Thursday, May 22, 2014

Postmodern Life on the Mississippi

I knew I was back in the South the minute I stepped out of the aircraft into the gate ramp. The smell of the carpet, the dampness, was familiar, but I hadn't smelled it in a long time.

Up at the top of the ramp, I could tell immediately that the terminal was essentially in the same condition as it had been 25 years ago, when I first was in it. The tiles and the seats were unrepentantly from another era---the post-brutalist Seventies. It brought back pleasant memories of changing planes here a long time ago.

That's when Memphis was the hub of a major passenger airline.
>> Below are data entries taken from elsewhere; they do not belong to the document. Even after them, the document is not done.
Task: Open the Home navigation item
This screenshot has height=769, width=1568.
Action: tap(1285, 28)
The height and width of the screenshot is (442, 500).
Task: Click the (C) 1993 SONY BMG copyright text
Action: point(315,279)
Now it's mostly an airline backwater, even though the airport itself is among the busiest of the world. The vast majority of the planes are not carrying people but packages and other cargo for the great local shipping colossus---Fedex.
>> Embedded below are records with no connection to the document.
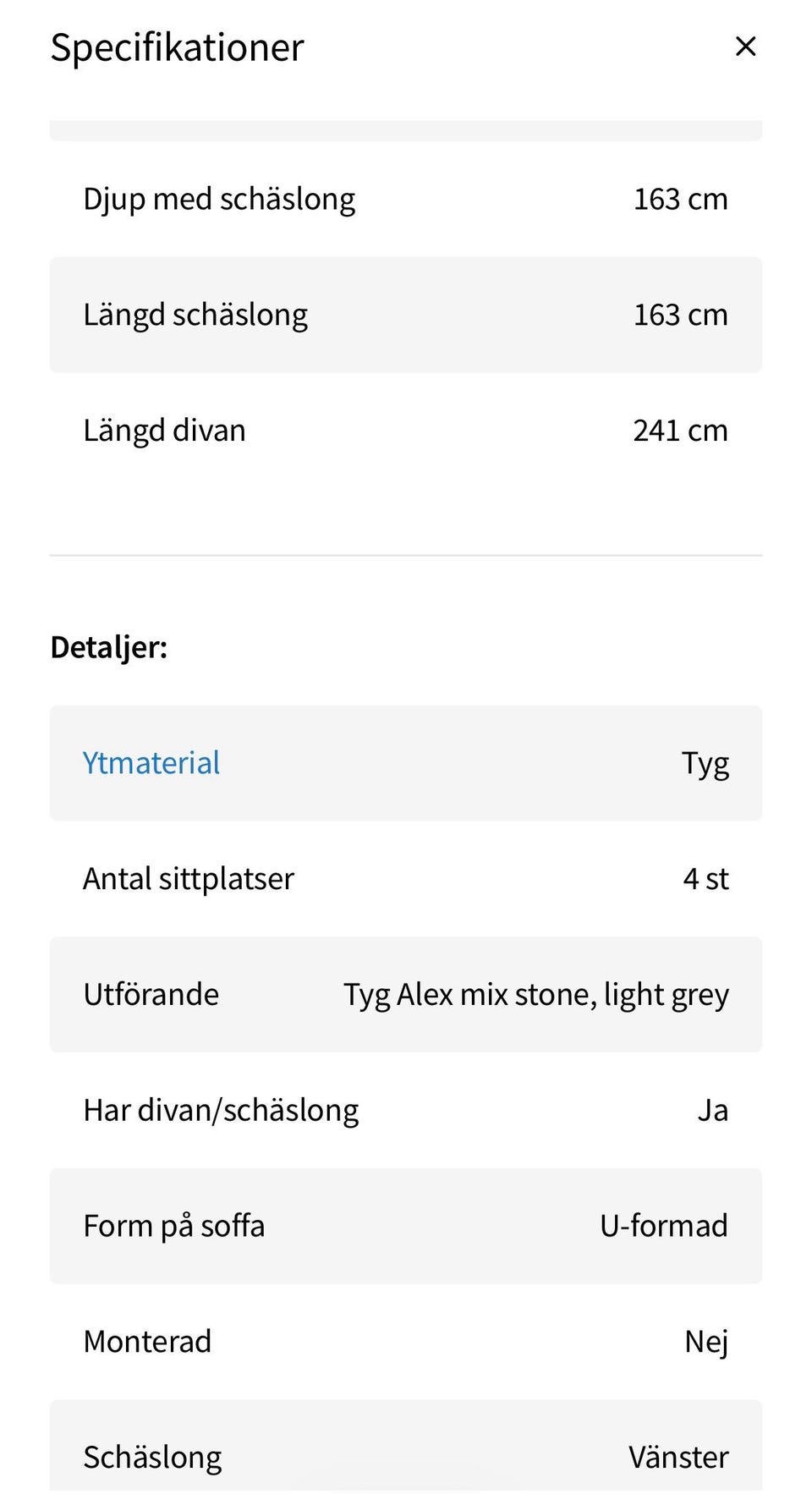Viewport: 812px width, 1494px height.
Task: Click the Monterad label
Action: point(147,1342)
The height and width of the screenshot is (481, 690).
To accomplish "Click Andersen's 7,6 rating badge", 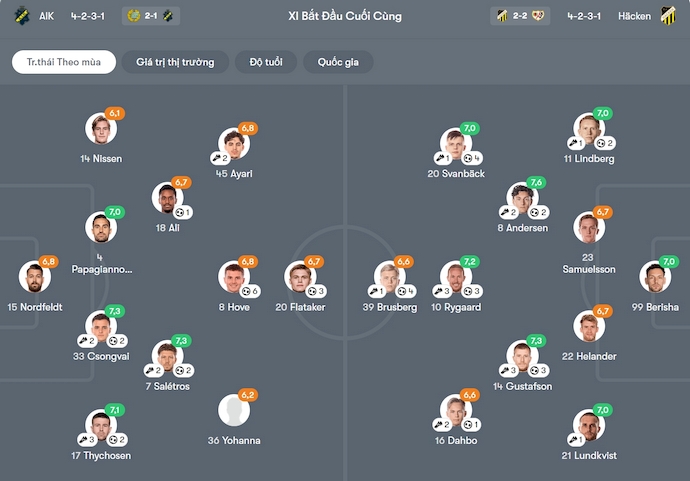I will pos(536,182).
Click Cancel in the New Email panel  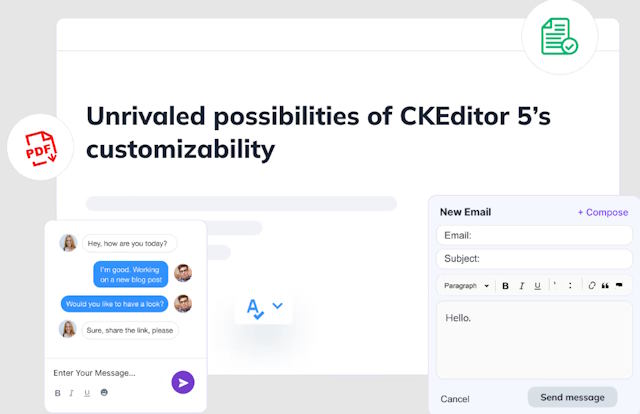[x=455, y=398]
Fedex has become a verb, has it not? I mention this because my private word game lately has been to think of as many English language verbs as possible, ones that are expressed as an infinite consisting of "to" with one word following, perhaps with a hyphen.


I wrote a little script that puts them into a database as I find them. The script tells me whether the entry already exists in my database.

Greg gave me a lot of good verbs when I was with him.  In return I told him about my findings on Tumblr regarding the new postmodern reality of the "oppression olympics."

"You're a shitlord," I told him, in the midst of explaining about the paradigm. I explained why, and then added, "but don't worry, there's pretty much nothing you can do about." He got a big kick out of that.